• _Text to read_:
______

Editorial

Fight school violence with a unified voice

Posted

There is seemingly no place safer than home, but schools are supposed to be the next best thing. A place to learn about the world, to learn about one another. To grow. To mature. Really, a place to blossom.
Not too long ago, parents sent their children to schools without a second thought — worried only about grades and the occasional bully. Now it’s lockdown drills. Secured classroom doors. Constant vigilance by those who we have otherwise tasked to teach.
And these words won’t make any of that better. Because if there is anything we have learned from Uvalde, from Parkland, from Sandy Hook, it’s that we can never do enough to protect our most precious resource: our children.
But that doesn’t mean we can’t try. And it’s time for a much broader approach — the kind only the Nassau-Suffolk School Boards Association can lead.
It’s so sad that we, as a country, can even say this, but there is a lot of experiential data available on how vulnerable our schools are to those intending to inflict harm. Yet we can’t dwell on why that information exists. We must use it to prevent those tragic stories we read about and watch from elsewhere from ever landing at our front door.

______

• _Listing_:
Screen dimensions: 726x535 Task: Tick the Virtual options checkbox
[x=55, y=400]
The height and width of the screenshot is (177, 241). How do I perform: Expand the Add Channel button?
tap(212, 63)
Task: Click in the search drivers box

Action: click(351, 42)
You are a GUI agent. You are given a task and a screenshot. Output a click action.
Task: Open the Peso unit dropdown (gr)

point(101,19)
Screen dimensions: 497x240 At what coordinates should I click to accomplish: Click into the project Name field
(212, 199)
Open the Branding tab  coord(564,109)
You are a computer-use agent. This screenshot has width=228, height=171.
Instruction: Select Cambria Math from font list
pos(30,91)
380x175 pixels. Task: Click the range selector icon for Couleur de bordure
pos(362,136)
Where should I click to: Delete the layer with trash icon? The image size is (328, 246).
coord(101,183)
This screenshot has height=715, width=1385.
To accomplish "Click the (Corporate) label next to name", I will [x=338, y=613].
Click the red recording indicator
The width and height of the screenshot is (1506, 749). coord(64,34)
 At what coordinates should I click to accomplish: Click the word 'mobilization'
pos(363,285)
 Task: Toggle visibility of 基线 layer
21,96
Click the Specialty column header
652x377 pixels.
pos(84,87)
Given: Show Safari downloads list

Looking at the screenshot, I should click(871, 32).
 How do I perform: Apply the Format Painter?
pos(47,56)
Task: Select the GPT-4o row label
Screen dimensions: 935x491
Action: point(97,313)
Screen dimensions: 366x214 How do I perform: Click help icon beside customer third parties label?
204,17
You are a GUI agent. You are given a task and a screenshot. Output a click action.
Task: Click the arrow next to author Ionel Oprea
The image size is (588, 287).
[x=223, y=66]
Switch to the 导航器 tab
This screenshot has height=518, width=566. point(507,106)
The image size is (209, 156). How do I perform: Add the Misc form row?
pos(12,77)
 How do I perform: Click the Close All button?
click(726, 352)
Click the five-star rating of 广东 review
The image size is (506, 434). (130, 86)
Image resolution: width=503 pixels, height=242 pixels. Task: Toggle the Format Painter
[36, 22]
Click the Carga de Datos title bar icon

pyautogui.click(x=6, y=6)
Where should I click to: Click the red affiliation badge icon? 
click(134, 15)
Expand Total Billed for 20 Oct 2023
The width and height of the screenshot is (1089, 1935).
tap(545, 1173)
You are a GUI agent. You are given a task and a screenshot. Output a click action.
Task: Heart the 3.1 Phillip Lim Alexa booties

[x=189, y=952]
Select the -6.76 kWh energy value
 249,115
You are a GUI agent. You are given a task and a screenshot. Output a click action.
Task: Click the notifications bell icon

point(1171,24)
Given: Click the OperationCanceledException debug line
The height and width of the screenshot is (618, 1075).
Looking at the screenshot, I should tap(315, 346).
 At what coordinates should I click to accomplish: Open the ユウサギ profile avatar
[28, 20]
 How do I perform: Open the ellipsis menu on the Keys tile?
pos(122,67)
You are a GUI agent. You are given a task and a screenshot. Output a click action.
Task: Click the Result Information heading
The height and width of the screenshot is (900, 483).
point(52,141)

______

• _Problem 1_:
Summarize the editorial on school violence in two sentences.
• _Problem 2_:
Reproduce the part of the editorial on school violence that opens with the words containing "Fight school violence" and closes with "Association can lead.".
• _Problem 3_:
Write the next part of the editorial on school violence, picking up after its final sentence.

• _Written reply 1_:
Schools were supposed to be the next safest place after home, but they now involve lockdown drills, secured classroom doors and constant vigilance by teachers, and the editorial says Uvalde, Parkland and Sandy Hook show we can never do enough to protect children. It argues that we must still try, calls for a broader approach that only the Nassau-Suffolk School Boards Association can lead, and urges using the available data on how vulnerable schools are to keep such tragedies from reaching us.

• _Written reply 2_:
Fight school violence with a unified voice

Posted

There is seemingly no place safer than home, but schools are supposed to be the next best thing. A place to learn about the world, to learn about one another. To grow. To mature. Really, a place to blossom.
Not too long ago, parents sent their children to schools without a second thought — worried only about grades and the occasional bully. Now it’s lockdown drills. Secured classroom doors. Constant vigilance by those who we have otherwise tasked to teach.
And these words won’t make any of that better. Because if there is anything we have learned from Uvalde, from Parkland, from Sandy Hook, it’s that we can never do enough to protect our most precious resource: our children.
But that doesn’t mean we can’t try. And it’s time for a much broader approach — the kind only the Nassau-Suffolk School Boards Association can lead.

• _Written reply 3_:
The school boards association doesn’t have the authority to demand, of course. But it can certainly advocate — something it’s been doing since 1959 for more than 100 school districts across Long Island. Sure, most of that has been on the financial end — schools are always starving for money, thus making funding at all government levels a priority. But that doesn’t mean the organization can’t pursue school safety as well.
And it’s not that our local school districts aren’t trying — they are. The knowledge and skills to effectively fortify a school from a shooter are not something that can be piecemealed, however. It requires centralized planning — not as big as New York, but at least as big as Long Island.
The school boards association has the infrastructure to help lead that planning, and even effect real change.
The group can start by pushing for an audit of every single building, every single door, every single window in Long Island schools. How are campuses accessed? How are visitors controlled? How can those campuses keep weapons off their grounds, without making them feel like prisons?
Some ideas that have been promoted elsewhere include video cameras outside every exterior door with direct feeds to a security officer. Classroom door locks that can be activated by a teacher. Even bulletproof glass.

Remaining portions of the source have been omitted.